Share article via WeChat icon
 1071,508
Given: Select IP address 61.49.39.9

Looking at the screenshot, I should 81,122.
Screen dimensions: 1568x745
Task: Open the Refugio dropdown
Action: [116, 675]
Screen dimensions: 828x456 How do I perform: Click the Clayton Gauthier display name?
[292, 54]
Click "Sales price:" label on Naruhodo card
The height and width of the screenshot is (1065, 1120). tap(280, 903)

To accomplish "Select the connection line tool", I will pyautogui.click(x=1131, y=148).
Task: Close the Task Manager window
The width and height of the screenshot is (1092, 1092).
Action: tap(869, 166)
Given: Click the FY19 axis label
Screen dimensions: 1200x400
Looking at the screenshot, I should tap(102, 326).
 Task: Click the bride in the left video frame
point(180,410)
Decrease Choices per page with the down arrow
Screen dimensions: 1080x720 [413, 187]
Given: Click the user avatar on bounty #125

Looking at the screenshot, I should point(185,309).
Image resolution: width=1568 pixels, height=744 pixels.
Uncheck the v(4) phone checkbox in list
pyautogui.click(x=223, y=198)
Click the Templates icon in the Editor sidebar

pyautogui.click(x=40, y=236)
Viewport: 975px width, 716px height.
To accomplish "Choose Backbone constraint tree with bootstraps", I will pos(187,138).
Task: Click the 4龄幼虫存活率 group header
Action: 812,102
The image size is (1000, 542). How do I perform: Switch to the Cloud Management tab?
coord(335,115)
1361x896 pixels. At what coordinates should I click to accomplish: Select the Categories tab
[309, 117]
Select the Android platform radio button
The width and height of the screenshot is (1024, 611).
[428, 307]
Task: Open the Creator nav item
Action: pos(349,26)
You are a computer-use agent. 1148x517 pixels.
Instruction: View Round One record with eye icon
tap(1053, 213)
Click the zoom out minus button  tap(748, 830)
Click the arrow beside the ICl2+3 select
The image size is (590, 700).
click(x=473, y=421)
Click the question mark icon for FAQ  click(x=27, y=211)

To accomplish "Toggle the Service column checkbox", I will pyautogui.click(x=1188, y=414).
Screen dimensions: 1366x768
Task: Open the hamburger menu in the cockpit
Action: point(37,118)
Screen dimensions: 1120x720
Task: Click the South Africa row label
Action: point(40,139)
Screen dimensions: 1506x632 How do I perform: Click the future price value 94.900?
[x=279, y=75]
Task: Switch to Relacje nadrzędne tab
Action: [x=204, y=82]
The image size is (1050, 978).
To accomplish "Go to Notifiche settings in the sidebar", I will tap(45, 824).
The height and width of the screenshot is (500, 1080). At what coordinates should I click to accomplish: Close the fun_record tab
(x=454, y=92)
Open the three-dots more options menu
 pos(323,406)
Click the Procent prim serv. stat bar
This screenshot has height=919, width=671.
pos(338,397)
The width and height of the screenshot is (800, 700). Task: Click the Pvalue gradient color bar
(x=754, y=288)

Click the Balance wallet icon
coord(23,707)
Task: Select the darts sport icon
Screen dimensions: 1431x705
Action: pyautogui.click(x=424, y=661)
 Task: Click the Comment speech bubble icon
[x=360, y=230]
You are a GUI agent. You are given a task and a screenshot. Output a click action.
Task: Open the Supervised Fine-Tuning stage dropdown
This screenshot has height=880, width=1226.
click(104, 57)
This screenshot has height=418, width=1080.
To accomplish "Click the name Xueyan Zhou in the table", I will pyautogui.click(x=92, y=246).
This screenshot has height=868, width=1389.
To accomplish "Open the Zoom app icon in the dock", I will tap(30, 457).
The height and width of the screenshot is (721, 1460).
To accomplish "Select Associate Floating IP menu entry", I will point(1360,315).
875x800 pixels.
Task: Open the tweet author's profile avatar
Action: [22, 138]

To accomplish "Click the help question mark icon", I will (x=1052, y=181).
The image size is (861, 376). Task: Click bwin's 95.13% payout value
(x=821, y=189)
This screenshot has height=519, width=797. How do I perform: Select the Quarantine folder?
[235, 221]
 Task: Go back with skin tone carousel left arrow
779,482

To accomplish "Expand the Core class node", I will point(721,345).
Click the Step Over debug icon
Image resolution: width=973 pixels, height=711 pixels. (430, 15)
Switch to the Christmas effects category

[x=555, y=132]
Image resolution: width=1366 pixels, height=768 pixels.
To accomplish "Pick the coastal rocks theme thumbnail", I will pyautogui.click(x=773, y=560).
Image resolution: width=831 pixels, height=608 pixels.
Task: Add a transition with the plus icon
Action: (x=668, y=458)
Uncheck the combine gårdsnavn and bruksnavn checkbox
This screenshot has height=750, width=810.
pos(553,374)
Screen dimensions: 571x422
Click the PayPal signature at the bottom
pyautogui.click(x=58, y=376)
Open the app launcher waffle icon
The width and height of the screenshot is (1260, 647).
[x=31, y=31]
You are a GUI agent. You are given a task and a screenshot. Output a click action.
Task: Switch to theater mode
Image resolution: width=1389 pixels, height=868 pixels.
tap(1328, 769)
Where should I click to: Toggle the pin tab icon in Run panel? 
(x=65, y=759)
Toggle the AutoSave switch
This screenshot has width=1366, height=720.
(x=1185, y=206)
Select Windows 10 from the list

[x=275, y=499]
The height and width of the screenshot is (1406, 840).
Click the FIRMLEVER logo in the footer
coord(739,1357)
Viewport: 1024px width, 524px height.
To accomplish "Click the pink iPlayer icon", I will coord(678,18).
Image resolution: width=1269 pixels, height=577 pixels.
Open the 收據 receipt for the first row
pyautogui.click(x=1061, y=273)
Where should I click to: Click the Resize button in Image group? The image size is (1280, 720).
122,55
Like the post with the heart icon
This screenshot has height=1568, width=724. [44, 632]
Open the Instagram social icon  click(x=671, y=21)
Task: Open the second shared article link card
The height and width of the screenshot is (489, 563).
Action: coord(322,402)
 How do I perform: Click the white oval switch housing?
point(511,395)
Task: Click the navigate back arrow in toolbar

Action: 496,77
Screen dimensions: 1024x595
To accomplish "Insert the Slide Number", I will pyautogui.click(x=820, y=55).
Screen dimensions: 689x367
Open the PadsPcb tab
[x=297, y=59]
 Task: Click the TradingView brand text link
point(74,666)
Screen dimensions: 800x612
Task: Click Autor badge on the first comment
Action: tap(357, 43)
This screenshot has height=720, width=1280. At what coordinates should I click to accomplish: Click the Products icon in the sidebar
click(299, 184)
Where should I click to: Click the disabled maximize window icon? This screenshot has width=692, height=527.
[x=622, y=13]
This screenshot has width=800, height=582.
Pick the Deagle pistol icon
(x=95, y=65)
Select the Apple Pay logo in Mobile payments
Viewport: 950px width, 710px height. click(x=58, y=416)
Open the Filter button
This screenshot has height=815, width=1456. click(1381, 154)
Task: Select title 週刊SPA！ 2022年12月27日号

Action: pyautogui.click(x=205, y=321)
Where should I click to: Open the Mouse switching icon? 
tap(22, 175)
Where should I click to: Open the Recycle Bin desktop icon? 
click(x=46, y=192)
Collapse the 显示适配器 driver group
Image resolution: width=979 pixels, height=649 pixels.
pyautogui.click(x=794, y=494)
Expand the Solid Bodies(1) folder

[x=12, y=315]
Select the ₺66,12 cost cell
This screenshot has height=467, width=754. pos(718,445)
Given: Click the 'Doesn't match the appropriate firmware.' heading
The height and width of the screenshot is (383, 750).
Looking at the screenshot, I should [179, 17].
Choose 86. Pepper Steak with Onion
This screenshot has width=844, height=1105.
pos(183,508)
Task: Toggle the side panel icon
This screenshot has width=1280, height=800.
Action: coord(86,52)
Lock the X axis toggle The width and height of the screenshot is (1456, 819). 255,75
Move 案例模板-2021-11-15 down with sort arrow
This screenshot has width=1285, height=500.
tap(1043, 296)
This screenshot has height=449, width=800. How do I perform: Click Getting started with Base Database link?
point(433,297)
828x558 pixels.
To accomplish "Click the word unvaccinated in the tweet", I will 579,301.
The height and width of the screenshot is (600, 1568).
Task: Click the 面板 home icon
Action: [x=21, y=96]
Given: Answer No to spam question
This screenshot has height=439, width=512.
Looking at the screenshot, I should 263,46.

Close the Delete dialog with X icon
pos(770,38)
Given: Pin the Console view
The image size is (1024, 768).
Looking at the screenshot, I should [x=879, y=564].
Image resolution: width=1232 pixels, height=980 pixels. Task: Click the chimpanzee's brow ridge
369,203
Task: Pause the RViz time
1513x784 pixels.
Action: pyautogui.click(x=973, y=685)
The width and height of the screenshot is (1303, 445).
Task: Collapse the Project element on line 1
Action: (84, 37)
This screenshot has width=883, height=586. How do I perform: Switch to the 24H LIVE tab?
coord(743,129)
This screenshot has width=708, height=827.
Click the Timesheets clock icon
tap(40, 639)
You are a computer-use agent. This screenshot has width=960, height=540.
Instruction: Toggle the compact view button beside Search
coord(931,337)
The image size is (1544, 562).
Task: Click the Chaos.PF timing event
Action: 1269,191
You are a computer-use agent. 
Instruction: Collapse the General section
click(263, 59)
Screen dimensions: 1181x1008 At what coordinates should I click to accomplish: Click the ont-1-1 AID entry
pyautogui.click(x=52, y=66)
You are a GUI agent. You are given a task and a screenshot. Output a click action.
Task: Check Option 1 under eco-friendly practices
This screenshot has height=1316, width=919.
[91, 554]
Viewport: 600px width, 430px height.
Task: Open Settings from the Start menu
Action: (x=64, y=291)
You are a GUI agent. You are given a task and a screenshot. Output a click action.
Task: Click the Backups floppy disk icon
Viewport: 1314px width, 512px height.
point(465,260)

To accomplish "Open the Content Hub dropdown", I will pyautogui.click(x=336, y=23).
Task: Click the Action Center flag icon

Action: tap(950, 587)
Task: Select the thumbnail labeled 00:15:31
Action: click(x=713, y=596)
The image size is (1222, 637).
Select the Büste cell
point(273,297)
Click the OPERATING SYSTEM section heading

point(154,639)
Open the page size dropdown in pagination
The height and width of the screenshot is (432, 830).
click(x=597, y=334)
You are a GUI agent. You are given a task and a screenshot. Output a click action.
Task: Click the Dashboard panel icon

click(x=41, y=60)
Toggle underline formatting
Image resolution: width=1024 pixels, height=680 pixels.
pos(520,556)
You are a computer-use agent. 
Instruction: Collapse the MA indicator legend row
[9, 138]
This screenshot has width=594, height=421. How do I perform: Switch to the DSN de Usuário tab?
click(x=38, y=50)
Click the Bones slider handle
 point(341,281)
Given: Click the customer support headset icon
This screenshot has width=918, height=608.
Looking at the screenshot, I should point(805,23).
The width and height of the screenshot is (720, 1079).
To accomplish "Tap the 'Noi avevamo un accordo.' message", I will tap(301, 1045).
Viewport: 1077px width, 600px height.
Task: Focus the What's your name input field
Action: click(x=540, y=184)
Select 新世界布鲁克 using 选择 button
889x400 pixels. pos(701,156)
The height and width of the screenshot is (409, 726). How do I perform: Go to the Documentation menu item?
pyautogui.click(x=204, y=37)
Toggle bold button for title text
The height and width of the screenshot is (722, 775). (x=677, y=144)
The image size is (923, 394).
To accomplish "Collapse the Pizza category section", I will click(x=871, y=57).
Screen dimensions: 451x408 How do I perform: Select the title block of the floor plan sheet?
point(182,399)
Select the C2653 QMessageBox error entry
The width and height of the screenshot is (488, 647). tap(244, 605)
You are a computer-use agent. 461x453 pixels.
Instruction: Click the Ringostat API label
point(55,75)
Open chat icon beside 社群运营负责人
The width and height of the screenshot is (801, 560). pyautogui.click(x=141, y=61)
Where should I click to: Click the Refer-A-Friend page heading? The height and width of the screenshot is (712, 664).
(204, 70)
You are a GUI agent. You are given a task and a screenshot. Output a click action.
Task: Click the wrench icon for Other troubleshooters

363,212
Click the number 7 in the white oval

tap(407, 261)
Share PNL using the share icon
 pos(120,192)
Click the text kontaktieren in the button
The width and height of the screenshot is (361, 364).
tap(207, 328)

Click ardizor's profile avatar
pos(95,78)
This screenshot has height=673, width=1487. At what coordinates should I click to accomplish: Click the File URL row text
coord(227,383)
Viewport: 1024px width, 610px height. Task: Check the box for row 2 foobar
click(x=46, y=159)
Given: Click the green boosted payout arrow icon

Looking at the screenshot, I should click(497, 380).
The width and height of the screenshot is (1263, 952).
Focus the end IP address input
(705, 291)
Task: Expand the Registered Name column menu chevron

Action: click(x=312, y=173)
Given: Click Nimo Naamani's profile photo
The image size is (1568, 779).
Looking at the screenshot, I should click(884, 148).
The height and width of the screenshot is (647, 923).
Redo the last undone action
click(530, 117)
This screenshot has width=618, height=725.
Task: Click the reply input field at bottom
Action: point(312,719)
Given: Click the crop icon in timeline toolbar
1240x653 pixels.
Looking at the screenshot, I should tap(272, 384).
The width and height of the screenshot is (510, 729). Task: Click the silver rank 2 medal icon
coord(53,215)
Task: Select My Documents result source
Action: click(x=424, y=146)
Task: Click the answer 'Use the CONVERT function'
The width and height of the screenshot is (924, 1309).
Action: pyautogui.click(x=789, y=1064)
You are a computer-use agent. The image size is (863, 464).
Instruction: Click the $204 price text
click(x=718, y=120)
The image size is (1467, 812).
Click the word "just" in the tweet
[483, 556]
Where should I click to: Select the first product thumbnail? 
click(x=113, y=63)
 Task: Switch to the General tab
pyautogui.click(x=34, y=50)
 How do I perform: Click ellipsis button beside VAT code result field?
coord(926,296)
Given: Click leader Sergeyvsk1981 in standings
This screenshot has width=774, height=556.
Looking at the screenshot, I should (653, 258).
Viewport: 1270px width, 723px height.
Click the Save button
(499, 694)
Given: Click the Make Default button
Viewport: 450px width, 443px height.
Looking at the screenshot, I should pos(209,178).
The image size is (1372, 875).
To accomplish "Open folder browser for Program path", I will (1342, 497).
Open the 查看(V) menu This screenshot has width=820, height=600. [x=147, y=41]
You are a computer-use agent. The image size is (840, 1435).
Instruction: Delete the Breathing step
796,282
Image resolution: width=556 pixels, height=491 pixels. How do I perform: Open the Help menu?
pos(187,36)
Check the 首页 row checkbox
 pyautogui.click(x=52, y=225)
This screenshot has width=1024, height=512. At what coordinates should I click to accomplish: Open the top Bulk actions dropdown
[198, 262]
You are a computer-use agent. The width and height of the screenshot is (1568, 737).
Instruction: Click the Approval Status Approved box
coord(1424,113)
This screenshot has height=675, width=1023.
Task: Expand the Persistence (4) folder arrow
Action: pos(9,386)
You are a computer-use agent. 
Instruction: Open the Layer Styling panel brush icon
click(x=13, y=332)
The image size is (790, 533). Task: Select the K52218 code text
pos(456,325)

------------------------------------------------

● WHAT YOU SHOULD DO: Give the lines of the material above again, exactly, from its first line through the line that contains "Task: Close the Task Manager window" and no further.

● REPLY:
Share article via WeChat icon
 1071,508
Given: Select IP address 61.49.39.9

Looking at the screenshot, I should 81,122.
Screen dimensions: 1568x745
Task: Open the Refugio dropdown
Action: [116, 675]
Screen dimensions: 828x456 How do I perform: Click the Clayton Gauthier display name?
[292, 54]
Click "Sales price:" label on Naruhodo card
The height and width of the screenshot is (1065, 1120). tap(280, 903)

To accomplish "Select the connection line tool", I will pyautogui.click(x=1131, y=148).
Task: Close the Task Manager window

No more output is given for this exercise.